If, for example, you spot the legend ‘Princess on board’ while waiting at the lights, it is probably safe to assume that you are not really on the tail of a member of the Royal Family, but rather being asked to drive with extra care because a very young lady is in transit.
One that is more difficult to call is the message often seen on the back of panel vans, ‘No tools stored in this vehicle overnight’.
Oh really? Judging by the fact that the Ford Transit is the UK’s most stolen vehicle, and that includes cars, it would seem that a lot of thieves are prepared to take a punt that this is not the case.
Leaving equipment in a van overnight is particularly foolhardy because, as the police’s dedicated vehicle crime unit the ACPO Vehicle Crime Intelligence Service (AVCIS) points out, this is when 80% of vehicle crime occurs.
AVCIS says thieves target the Transit, which is by far the UK’s biggest selling van with 47,300 units leaving showrooms last year, because of the possibility of finding equipment stored in the load area and also because of the van’s high scrap value.
AVCIS boss, detective chief inspector Mark Hooper is at pains to point out that the Transit tops the theft table not because of any inherent security flaws – “it’s a very good piece of kit”, he says, which is backed up by the fact that the Transit has been a What Van? security award winner – but “because it’s so popular”.
Of 26,625 vehicles stolen between 1 January and 31 March, 1616 (6.1%) were Transits – almost 60% more than the second most stolen vehicle, the Vauxhall Astra, of which 1017 were stolen. The Mercedes-Benz Sprinter was the only other commercial vehicle to feature in the top 10. It was the eighth most popular with thieves, who stole just over 500 of the large vans – 1.9% of the grand total for the first three months of the year.
With the considerable improvements in vehicle security systems over the past 20 years, vehicle insurance repair research centre Thatcham claims 80% of vehicles are now stolen after thieves first get hold of the keys.
This chimes in with Hooper’s advice. “Don’t leave the keys in it (the van) or on a peg with a label on it in the office,” he says.
Not leaving the keys in the ignition may sound obvious but Hooper claims it is a particular problem for van operators when swapping drivers at the end of shifts.
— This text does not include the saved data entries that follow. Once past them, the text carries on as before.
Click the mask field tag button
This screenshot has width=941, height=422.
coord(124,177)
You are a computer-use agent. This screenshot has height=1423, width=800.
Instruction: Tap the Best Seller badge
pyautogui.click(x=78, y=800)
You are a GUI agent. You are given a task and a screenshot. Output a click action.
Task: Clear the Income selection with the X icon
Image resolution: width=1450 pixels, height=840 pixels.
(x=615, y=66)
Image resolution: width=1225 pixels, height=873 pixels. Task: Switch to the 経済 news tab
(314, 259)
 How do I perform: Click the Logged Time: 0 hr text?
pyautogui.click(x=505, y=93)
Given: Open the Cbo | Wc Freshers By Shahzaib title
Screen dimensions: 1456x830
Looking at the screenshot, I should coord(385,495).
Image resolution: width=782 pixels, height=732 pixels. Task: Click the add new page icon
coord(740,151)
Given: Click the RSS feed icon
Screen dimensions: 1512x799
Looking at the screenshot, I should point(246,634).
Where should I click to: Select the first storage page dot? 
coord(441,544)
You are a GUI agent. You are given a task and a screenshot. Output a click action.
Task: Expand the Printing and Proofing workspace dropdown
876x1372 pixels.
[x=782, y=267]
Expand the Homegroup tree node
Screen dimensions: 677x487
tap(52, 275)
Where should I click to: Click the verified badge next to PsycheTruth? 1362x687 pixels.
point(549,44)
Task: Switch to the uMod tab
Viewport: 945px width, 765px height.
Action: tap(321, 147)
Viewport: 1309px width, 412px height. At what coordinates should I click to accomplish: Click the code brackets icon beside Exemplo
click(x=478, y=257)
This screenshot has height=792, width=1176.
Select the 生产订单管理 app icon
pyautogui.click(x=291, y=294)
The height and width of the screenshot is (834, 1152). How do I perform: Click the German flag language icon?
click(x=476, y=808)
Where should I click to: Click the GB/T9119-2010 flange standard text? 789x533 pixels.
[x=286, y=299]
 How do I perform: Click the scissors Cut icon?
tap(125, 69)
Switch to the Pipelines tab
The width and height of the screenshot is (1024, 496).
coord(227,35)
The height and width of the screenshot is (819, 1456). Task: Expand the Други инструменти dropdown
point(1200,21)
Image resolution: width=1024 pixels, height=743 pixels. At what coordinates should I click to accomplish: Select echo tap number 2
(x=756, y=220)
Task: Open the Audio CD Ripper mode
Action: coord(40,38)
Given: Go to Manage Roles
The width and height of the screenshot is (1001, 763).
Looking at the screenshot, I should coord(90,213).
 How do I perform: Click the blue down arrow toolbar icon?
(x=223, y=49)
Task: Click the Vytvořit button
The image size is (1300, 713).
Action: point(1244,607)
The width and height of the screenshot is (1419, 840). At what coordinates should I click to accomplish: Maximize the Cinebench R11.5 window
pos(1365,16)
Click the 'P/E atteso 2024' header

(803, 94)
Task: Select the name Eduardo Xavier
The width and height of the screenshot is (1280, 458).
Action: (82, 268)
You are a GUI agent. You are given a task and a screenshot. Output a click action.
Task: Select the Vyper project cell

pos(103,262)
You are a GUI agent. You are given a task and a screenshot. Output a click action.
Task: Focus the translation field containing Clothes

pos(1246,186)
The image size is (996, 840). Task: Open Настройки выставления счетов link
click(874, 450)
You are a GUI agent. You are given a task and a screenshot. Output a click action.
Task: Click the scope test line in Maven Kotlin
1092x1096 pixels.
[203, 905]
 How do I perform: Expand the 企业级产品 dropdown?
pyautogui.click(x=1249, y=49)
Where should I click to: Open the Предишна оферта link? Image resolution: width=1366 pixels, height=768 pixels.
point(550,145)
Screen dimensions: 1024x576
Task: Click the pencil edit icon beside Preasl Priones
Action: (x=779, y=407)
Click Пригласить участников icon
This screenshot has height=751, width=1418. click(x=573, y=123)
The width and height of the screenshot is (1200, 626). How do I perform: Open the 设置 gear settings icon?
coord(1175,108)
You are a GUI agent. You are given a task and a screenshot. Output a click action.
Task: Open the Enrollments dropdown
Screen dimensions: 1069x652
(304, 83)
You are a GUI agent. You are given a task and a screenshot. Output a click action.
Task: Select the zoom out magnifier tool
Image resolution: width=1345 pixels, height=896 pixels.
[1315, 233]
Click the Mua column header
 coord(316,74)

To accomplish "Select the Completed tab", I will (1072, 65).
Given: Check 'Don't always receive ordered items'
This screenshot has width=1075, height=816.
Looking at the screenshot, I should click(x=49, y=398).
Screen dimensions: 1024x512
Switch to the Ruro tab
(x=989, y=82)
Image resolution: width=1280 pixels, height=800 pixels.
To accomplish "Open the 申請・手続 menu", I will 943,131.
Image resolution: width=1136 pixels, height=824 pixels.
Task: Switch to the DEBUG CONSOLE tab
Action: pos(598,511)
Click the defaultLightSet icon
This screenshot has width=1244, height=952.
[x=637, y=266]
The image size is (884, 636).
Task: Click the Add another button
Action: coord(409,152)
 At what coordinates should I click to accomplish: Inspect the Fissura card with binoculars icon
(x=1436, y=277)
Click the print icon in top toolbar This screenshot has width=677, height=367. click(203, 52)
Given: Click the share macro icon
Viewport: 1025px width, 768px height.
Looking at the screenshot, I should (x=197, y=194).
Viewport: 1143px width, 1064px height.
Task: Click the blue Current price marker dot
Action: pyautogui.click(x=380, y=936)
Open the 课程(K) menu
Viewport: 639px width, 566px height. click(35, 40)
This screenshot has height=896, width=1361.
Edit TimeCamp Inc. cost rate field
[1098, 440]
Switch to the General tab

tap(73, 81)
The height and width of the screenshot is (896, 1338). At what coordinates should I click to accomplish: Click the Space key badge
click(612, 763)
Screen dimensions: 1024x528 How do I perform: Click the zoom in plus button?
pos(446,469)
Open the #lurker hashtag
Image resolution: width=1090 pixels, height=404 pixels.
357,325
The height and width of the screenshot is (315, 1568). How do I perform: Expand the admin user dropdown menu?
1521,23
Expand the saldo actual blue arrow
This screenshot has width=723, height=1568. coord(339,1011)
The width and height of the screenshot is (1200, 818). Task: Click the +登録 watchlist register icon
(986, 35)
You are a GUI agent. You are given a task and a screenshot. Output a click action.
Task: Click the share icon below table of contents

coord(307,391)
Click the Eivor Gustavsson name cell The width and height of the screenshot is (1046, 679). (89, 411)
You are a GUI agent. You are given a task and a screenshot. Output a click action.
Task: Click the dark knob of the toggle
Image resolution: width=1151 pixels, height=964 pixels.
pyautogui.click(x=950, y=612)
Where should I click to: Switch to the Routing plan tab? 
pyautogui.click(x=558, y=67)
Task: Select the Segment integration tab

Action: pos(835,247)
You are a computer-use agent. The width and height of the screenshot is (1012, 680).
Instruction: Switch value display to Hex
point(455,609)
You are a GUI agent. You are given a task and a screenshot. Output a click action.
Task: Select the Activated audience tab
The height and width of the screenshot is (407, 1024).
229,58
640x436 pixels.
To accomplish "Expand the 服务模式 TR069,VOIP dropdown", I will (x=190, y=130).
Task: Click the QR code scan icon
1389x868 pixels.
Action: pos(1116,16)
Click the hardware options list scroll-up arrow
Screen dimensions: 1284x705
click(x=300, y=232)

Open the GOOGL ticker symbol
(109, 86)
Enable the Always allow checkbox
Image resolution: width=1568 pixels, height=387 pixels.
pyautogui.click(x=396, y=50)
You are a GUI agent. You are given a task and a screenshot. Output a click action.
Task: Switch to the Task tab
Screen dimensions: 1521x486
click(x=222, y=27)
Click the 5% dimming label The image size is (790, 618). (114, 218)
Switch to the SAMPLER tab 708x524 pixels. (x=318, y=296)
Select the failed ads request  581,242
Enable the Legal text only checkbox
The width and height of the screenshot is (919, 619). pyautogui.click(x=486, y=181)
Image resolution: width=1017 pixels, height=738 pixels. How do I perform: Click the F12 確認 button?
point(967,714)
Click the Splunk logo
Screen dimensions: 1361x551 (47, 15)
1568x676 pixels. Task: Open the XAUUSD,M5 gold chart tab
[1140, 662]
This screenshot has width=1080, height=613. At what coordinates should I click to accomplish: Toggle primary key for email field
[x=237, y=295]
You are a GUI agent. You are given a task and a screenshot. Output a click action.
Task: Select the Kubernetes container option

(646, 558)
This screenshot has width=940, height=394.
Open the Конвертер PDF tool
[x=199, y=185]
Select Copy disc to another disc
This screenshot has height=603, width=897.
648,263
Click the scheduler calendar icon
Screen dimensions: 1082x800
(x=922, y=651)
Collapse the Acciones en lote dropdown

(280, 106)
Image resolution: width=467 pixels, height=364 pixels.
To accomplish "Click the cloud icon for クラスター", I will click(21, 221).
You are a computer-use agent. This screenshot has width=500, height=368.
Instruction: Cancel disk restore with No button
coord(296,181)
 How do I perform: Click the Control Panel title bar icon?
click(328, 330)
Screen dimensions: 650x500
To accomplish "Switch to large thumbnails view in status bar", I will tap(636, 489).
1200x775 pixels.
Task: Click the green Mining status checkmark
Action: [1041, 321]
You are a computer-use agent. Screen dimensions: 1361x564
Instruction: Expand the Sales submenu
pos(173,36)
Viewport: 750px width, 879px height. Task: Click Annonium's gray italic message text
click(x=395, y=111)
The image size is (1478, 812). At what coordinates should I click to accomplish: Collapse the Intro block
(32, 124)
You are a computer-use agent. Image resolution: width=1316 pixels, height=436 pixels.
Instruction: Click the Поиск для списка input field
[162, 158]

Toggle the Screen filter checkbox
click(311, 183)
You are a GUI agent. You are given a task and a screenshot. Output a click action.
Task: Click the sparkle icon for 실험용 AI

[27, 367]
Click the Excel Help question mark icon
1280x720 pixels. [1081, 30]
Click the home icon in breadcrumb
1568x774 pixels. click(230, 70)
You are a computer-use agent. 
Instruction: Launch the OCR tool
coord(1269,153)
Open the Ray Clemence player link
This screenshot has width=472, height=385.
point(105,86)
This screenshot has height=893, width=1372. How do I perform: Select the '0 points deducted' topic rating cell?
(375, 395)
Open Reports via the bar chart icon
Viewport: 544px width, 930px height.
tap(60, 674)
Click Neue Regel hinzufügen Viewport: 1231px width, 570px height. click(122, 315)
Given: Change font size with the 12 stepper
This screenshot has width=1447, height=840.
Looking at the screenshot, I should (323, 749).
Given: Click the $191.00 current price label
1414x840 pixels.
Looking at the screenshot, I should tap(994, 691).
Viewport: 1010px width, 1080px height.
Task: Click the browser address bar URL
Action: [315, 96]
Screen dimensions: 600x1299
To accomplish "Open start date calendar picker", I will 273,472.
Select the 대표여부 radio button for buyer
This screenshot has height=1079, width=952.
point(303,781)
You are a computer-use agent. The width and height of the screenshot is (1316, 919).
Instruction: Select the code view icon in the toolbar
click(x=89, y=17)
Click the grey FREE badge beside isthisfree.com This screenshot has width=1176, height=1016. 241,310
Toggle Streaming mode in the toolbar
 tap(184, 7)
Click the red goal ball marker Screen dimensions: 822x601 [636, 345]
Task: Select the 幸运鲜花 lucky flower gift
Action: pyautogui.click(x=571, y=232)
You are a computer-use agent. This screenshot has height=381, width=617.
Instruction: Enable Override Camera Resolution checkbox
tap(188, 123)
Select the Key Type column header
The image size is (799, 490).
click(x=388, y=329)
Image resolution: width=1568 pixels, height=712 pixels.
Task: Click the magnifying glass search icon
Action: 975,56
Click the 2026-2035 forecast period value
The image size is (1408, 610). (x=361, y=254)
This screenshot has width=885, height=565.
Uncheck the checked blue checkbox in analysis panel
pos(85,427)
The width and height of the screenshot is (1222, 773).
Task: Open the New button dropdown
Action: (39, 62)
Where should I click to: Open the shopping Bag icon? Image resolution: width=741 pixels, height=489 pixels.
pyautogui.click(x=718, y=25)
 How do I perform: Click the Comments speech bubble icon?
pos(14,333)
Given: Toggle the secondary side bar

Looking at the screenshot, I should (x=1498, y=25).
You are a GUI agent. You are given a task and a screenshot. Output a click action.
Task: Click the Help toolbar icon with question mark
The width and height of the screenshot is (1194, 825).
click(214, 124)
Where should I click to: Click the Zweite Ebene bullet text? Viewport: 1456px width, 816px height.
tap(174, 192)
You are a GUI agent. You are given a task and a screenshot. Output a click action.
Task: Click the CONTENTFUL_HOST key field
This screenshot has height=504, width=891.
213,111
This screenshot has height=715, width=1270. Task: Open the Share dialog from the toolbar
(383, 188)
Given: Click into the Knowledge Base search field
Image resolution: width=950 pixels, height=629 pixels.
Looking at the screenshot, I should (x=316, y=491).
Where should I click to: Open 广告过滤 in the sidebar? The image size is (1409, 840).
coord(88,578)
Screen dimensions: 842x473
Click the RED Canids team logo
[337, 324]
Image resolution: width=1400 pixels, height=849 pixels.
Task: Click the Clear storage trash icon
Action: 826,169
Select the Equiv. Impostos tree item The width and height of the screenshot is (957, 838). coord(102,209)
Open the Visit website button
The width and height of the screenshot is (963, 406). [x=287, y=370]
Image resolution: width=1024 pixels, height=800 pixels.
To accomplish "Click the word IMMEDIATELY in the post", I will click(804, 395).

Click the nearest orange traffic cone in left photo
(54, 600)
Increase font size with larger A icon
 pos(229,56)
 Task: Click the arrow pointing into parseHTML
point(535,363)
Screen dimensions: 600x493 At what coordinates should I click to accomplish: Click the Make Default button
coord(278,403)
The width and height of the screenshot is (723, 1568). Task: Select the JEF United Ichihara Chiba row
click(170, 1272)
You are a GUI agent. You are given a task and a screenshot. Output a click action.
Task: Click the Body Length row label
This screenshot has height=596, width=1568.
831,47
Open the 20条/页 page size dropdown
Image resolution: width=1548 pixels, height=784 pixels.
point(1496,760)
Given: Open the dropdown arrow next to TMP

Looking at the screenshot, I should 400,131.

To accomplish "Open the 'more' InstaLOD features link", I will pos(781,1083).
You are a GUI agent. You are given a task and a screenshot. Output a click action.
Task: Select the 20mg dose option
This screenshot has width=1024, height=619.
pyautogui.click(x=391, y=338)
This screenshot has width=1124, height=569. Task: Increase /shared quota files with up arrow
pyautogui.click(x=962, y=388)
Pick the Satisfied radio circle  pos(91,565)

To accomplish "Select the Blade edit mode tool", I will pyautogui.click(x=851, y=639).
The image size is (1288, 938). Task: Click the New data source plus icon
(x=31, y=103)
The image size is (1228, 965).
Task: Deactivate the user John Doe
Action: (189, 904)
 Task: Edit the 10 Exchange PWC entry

Hooper also makes the case for choosing a van with panels rather than windows when he says “don’t leave things on display” and he urges drivers to “park somewhere sensible”.
He advises van operators to fit additional security equipment to their vans and particularly recommends tracking devices.
“They help us to get the vans back,” he says.
The device is hidden inside the van and can be turned on remotely by the installer when you realise it has been stolen and alert the police.
Hooper also suggests investing in some extra hardware locks, although he admits this can be a gamble if it draws attention to the van: “People might think there’s something inside it.”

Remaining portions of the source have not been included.